THE DATA:

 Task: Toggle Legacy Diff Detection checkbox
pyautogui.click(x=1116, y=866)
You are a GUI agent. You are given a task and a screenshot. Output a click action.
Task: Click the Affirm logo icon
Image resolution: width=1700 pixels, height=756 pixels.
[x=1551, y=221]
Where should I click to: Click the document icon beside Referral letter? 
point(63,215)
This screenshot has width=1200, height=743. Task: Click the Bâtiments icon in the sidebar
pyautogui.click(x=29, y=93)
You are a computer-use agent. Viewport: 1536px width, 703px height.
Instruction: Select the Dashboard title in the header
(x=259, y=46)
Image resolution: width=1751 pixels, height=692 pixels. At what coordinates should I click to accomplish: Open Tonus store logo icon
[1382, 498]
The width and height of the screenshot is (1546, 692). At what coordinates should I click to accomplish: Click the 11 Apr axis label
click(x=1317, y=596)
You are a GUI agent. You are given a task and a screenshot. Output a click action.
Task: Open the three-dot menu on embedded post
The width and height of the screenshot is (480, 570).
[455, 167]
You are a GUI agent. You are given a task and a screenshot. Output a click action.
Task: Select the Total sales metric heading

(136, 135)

WHAT THIS TASK INVOLVES: Everything from the line containing "Instruction: Select the" through the last line above should be copied exactly, please, with nothing added.

ANSWER TO THIS EXERCISE:
Instruction: Select the Dashboard title in the header
(x=259, y=46)
Image resolution: width=1751 pixels, height=692 pixels. At what coordinates should I click to accomplish: Open Tonus store logo icon
[1382, 498]
The width and height of the screenshot is (1546, 692). At what coordinates should I click to accomplish: Click the 11 Apr axis label
click(x=1317, y=596)
You are a GUI agent. You are given a task and a screenshot. Output a click action.
Task: Open the three-dot menu on embedded post
The width and height of the screenshot is (480, 570).
[455, 167]
You are a GUI agent. You are given a task and a screenshot. Output a click action.
Task: Select the Total sales metric heading

(136, 135)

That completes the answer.